## PROBLEM STATEMENT
Answer the following questions using the book review below.
(a) What is the title of the last chapter of the book?
(b) Which animal does the chapter called The New Pangea describe?
(c) At which reef has the reviewer snorkeled?

## TEXT SECTION
Jonathan Arnold reviewed Sixth Extinction by Elizabeth Kolbert
Review of 'Sixth Extinction' on 'Goodreads'
5 stars
A sobering and, to be honest, scary book about the possible (probable?) coming "sixth extinction", following 5 previous catastrophic extinctions, this time by human hands. In each chapter, Kolbert (who actually lives in my state), tells the story of previous "extinctions" or the one that seems imminent. The last chapter, entitled The Thing With Feathers, discusses one of the last `alalā, an Hawaiian crow and how we have a choice to make. She doesn't sound very optimistic and, to be honest, I am even more pessimistic these days than she is, which brought a tear to me eye a few times reading this chapter.
Speaking of tears, I think the saddest chapter was the one called The New Pangea, which describes the sad plight of a local to me animal, Myotis lucifugus, or little brown bat. They are dying by the millions due to "white nose syndrome", an example of an "invasive" carried about by modern technology, finding a host that isn't ready to deal with it. While European bats seemed to have found an equilibrium with the bacteria, it kills the North American bats, although oddly, no one is really sure why it kills them. This chapter also describes other disastrous immigrants, like fungus that killed all the local chestnuts, or the snake in Guam that decimated the bird species and 2 of the three mammal species there.
More stunning was the chapter on the coral reefs. I drove my wife batty (pardon the pun!) by reading all the incredible statistics about reefs she tosses out. And just how terrible the plight of the corals is currently. It seems to be almost too late to do anything any more, a depressing thought. While we have snorkled at the Great Barrier Reef, I would surely love it if my kids and my kids' kids could as well.
An amazing book that is just breathtaking in its breadth and, to be honest, sadness. Glad I read it, but I am getting depressed all over again thinking about it. She ends with this quote:
Obviously, the fate of our own species concerns us disproportionately. But at the risk of sounding anti-human—some of my best friends are humans!—I will say that it is not, in the end, what’s most worth attending to. Right now, in the amazing moment that to us counts as the present, we are deciding, without quite meaning to, which evolutionary pathways will remain open and which will forever be closed. No other creature has ever managed this, and it will, unfortunately, be our most enduring legacy.

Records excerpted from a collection
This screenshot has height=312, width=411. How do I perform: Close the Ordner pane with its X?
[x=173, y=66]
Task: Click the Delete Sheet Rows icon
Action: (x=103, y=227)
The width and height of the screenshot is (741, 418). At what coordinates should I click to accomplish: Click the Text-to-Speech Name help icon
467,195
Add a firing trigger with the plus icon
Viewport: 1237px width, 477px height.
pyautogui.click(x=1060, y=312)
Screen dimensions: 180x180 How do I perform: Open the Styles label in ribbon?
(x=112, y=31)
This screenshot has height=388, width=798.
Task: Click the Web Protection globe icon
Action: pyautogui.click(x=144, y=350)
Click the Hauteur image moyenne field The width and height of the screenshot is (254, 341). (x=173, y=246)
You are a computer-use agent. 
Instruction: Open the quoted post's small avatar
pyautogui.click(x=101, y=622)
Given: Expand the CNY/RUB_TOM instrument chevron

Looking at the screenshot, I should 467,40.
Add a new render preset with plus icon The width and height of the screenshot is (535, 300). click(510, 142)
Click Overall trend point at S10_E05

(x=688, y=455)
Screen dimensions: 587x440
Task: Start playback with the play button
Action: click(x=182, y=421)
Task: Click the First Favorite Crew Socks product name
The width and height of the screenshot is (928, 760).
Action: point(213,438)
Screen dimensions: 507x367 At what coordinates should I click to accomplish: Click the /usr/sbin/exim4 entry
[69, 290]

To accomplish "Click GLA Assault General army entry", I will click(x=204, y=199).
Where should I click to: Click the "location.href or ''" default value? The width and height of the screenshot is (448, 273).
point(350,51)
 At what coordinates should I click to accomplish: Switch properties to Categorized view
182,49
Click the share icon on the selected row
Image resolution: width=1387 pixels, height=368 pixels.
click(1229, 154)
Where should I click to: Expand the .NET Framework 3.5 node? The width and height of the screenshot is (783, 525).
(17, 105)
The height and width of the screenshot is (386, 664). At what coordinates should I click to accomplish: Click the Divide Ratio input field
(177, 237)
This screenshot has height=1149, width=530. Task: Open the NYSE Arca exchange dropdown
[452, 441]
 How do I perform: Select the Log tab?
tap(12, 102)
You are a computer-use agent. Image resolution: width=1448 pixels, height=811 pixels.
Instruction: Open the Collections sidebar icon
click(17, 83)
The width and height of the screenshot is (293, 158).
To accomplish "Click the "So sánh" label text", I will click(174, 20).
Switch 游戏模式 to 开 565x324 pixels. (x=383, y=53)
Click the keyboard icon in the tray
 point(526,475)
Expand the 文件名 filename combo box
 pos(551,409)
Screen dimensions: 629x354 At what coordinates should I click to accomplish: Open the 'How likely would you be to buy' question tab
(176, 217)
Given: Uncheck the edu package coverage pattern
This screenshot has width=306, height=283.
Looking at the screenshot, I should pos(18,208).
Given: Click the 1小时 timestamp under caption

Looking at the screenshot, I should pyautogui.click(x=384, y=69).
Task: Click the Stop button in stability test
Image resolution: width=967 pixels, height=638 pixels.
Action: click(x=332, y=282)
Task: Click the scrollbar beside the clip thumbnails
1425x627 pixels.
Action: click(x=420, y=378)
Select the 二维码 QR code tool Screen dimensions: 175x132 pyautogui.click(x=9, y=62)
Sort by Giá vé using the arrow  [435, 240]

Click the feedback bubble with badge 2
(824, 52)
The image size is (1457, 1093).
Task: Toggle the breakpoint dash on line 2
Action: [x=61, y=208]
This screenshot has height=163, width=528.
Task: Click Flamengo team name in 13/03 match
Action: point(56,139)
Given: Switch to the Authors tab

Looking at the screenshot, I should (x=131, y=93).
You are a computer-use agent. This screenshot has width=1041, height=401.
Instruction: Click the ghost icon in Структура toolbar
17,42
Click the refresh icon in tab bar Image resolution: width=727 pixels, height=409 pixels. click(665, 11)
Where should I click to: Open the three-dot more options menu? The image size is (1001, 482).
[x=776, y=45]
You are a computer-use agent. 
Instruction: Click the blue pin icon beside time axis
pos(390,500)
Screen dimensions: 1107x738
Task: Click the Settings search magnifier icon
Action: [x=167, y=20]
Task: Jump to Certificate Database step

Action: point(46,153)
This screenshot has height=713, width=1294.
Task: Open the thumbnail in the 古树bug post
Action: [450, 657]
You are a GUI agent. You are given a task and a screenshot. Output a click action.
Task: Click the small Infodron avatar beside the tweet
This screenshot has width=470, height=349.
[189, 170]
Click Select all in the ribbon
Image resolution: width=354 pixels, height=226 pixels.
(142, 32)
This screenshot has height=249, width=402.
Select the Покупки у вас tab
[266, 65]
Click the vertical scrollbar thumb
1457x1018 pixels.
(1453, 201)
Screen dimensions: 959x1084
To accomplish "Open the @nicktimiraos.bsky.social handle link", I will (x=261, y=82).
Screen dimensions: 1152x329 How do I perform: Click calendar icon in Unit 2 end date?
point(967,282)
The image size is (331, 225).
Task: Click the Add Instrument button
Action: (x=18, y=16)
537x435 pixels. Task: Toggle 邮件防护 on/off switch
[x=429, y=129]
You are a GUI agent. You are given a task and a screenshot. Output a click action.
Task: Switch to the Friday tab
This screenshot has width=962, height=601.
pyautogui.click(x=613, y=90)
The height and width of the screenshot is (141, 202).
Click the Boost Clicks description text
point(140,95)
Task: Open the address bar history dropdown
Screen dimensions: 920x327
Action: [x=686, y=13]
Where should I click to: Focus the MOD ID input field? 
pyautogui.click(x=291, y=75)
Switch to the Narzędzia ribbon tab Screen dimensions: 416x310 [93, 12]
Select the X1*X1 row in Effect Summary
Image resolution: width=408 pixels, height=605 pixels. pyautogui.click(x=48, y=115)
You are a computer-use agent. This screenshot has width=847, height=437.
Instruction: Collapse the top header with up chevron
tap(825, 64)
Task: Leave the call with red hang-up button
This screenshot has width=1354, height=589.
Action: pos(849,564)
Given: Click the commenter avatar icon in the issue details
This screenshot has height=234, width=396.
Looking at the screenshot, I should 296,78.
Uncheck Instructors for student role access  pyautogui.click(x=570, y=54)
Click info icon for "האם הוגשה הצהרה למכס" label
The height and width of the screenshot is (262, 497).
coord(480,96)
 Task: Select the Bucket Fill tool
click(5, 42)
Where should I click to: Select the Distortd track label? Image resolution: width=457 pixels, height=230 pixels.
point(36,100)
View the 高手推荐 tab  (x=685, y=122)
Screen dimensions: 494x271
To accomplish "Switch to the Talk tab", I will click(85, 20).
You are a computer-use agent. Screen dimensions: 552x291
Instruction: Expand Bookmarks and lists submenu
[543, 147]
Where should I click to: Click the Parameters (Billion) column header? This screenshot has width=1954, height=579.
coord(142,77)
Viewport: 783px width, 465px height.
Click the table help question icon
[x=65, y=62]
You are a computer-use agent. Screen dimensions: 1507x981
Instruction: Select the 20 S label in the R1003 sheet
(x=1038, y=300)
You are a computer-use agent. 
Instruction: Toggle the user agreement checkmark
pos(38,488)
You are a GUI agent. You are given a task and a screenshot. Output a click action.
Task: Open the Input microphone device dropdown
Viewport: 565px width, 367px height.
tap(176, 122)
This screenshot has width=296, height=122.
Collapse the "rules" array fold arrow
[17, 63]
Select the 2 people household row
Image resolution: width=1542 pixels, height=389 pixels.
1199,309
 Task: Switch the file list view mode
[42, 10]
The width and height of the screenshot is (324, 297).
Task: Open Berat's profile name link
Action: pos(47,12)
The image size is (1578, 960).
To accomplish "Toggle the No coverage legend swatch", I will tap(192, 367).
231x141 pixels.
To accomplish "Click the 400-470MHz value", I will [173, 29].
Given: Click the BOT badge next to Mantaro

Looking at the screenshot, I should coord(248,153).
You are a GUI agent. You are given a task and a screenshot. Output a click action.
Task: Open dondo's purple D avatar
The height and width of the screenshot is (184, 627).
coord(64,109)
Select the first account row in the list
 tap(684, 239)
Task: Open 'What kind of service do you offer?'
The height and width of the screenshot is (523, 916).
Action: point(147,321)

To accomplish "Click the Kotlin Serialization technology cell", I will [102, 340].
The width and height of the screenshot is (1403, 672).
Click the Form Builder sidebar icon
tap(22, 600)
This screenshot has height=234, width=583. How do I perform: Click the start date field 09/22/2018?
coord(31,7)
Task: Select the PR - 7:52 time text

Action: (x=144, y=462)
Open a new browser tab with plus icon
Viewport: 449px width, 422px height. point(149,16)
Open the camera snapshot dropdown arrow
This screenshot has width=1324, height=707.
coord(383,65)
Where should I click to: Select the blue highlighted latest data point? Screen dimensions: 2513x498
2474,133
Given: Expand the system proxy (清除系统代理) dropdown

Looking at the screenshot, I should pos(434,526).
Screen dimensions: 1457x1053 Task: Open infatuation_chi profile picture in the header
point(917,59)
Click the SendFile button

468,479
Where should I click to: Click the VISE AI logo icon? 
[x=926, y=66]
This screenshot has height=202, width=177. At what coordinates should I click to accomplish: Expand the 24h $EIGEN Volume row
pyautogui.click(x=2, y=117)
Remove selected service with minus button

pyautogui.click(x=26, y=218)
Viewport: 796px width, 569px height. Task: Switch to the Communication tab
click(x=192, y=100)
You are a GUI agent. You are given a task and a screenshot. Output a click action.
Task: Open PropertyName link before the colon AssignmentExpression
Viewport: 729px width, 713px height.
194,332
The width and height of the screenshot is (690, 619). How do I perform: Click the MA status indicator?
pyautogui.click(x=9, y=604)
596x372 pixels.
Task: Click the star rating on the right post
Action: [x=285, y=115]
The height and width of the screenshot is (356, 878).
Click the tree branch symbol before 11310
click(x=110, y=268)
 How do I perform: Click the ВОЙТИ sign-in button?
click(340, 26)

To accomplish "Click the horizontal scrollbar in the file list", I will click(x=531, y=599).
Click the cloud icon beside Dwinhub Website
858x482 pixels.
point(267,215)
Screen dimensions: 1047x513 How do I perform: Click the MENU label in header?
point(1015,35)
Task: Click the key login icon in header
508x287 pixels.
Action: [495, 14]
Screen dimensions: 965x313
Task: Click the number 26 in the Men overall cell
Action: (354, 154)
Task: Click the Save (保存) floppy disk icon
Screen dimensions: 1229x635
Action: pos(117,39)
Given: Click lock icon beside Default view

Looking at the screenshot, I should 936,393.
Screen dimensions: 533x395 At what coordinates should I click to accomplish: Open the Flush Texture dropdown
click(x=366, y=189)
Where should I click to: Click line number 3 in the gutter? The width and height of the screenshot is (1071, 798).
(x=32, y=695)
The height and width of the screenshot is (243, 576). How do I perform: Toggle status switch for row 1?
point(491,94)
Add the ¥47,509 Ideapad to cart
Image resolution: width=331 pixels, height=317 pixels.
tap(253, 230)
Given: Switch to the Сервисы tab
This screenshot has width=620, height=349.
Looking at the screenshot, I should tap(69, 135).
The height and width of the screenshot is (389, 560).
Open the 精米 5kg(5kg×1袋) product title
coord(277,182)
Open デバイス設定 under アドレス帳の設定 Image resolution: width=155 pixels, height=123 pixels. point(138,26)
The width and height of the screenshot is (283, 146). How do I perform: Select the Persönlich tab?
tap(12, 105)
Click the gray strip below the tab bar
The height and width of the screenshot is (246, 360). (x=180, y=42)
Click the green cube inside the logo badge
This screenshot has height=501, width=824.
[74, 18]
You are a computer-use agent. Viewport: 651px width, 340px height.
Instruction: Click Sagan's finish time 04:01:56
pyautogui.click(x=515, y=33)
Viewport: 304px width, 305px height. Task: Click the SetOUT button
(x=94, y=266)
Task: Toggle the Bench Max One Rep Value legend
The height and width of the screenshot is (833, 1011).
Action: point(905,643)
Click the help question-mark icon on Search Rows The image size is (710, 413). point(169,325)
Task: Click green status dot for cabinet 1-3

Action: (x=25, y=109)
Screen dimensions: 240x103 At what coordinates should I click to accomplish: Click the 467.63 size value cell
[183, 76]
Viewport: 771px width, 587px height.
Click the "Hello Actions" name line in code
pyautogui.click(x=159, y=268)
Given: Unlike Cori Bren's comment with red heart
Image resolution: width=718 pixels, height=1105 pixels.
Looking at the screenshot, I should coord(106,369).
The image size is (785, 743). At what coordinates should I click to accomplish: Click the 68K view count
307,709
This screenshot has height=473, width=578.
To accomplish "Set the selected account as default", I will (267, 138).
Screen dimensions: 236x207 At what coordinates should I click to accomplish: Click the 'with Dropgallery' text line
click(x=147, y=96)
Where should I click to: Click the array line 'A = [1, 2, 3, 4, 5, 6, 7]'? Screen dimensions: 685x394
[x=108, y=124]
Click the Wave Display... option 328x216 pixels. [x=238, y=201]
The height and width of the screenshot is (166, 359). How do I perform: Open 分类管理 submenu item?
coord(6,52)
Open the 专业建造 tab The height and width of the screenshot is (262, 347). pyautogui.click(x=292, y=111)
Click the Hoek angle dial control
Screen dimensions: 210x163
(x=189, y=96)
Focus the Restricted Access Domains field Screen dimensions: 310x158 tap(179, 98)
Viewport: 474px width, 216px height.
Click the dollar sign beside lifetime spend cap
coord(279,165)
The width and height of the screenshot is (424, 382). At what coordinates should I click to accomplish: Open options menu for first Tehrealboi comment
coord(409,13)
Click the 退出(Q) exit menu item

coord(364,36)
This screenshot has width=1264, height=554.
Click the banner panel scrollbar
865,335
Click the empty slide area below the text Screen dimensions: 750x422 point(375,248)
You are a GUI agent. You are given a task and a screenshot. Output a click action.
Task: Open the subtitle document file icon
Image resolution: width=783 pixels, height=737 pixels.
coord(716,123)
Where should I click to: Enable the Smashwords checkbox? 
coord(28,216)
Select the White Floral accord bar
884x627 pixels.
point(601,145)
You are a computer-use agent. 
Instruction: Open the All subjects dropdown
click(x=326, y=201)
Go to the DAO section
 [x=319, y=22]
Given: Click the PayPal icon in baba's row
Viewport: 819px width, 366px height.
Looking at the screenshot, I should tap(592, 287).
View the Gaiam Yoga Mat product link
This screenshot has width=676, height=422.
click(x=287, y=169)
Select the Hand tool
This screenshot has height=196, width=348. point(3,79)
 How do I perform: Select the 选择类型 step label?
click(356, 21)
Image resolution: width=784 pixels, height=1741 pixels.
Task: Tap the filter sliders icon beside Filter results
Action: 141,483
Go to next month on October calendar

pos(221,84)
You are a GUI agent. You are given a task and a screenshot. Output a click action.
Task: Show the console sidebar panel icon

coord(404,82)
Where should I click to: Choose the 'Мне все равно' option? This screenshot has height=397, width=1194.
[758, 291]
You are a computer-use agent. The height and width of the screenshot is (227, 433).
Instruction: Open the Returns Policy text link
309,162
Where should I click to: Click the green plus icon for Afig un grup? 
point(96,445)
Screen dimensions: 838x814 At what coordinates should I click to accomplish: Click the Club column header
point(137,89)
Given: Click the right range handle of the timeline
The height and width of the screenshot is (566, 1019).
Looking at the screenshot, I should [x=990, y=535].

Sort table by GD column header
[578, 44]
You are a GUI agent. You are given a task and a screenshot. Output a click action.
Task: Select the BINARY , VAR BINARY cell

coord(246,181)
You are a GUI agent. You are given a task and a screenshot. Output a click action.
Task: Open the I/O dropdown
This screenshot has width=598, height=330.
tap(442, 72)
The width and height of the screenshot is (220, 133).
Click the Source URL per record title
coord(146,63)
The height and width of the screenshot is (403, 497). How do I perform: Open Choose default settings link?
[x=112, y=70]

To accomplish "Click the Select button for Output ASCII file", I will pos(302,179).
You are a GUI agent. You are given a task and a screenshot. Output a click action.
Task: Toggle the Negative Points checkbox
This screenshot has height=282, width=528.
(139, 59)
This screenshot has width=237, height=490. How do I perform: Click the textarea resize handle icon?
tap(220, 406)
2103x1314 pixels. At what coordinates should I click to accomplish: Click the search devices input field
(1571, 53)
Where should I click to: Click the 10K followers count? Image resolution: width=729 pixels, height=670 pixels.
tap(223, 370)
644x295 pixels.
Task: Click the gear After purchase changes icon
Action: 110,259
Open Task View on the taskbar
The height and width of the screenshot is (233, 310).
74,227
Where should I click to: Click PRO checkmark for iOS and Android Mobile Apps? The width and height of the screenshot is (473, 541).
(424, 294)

## OUTPUT FOR THIS TASK
(a) The Thing With Feathers
(b) Myotis lucifugus, the little brown bat
(c) The Great Barrier Reef